Numerous faith leaders across the U.S. say the immigration crackdown launched by President Donald Trump’s new administration has sown fear within their migrant-friendly congregations. They are pondering ways to resist even in the face of warnings that houses of worship are not off-limits for arrests.
In Portland, Oregon, the Rev. W.J. Mark Knutson, said he plans to offer undocumented migrants sanctuary at Augustana Lutheran Church anyway — just as he did in 2014. A man from El Salvador, wanted for re-entering the United States illegally, took shelter in the church for nearly three months, sleeping under the altar the first few nights.
“Theologically, we’ll stand our ground against the government — an unjust law is no law at all,” Knutson told The Associated Press. “These are sacred spaces.”
In Philadelphia, the Rev.

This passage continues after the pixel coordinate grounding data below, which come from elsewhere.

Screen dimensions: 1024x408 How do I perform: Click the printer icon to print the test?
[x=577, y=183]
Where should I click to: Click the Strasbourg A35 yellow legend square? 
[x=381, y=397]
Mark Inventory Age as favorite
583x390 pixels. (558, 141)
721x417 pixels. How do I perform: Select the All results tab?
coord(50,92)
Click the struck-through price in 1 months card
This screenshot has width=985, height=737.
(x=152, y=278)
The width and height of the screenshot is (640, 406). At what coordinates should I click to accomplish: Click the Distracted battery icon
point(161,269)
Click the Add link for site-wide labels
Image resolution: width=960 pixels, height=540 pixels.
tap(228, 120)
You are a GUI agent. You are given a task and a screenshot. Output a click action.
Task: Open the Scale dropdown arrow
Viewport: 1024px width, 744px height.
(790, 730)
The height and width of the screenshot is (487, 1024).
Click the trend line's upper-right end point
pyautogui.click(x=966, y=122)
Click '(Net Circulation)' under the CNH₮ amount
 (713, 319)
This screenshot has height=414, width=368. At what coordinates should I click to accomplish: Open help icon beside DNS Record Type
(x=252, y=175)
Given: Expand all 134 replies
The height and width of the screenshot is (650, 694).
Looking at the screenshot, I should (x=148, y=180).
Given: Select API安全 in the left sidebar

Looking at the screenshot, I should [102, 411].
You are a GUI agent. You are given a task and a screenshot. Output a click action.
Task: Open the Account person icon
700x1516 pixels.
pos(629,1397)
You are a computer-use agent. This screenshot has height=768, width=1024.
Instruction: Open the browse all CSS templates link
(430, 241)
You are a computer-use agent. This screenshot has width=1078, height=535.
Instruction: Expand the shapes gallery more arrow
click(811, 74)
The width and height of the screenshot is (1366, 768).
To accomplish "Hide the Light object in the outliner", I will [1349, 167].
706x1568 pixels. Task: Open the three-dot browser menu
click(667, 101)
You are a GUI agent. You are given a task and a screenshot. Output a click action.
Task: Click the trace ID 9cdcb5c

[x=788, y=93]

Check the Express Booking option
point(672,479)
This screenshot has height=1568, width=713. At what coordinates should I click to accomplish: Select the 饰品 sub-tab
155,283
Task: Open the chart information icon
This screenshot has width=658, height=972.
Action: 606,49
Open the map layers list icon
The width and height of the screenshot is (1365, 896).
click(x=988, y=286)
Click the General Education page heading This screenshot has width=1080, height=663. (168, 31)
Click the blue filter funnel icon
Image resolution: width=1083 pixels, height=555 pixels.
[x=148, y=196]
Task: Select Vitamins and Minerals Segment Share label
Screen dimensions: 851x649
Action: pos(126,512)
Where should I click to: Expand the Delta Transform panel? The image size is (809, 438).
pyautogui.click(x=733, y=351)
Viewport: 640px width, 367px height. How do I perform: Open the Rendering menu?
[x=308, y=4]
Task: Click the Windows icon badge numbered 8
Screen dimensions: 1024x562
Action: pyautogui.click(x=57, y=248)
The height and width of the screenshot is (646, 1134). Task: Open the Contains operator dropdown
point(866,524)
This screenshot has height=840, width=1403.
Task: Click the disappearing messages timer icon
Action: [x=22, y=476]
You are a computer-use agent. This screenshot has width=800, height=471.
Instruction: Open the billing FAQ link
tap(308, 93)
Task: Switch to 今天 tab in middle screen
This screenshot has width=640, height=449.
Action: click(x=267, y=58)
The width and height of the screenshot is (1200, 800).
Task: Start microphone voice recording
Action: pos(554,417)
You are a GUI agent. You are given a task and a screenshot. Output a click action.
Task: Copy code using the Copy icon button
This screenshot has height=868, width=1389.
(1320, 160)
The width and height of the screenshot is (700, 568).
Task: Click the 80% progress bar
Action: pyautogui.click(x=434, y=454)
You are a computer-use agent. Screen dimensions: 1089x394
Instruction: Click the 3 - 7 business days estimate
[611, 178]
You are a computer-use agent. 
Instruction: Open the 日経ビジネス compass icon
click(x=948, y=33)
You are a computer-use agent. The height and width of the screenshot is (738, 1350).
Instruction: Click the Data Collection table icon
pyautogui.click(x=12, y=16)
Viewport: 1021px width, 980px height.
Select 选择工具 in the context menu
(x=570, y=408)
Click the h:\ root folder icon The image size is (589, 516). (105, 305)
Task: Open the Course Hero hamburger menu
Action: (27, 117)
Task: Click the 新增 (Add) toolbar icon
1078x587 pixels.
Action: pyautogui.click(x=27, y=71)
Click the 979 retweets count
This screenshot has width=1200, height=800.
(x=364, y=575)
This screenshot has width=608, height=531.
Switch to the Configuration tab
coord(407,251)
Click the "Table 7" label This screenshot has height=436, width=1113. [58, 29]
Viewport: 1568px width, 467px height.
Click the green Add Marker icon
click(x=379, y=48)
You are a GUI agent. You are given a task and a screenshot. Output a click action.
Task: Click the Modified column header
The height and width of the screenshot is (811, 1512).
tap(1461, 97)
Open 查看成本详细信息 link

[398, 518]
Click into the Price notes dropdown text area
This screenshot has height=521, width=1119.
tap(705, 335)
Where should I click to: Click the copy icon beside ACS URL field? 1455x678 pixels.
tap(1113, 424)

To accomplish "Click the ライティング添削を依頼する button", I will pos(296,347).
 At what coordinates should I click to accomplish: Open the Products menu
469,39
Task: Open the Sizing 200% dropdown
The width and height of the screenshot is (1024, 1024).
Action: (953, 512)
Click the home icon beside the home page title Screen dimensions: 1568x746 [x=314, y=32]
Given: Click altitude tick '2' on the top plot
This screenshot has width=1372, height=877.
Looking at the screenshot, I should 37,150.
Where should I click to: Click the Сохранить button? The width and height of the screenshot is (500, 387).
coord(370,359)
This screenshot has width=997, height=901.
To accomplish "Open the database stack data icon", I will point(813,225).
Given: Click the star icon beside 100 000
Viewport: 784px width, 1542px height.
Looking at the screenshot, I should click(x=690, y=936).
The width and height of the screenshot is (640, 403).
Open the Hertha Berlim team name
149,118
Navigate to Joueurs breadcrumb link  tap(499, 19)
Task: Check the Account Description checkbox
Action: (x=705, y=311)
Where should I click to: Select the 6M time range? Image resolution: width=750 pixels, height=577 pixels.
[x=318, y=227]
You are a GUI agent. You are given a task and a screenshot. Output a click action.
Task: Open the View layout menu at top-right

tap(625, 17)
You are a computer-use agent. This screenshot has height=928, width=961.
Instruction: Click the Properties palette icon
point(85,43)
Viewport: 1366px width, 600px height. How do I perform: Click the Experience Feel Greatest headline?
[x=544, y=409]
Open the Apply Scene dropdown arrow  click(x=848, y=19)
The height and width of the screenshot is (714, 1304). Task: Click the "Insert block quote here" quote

Robin Hynicka, pastor of Arch Street United Methodist Church, said his church is committed to being a “justice seeking, reconciling, sanctuary congregation.”
During the first Trump administration, that commitment included sheltering an immigrant from deportation while he went through a successful process to obtain a visa.
“Our work now is bigger than simply opening the door of the church for one or two people to stay,” Hynicka said. “Sanctuary has to be a value that we extend to one another through our policies, through the laws we enact.”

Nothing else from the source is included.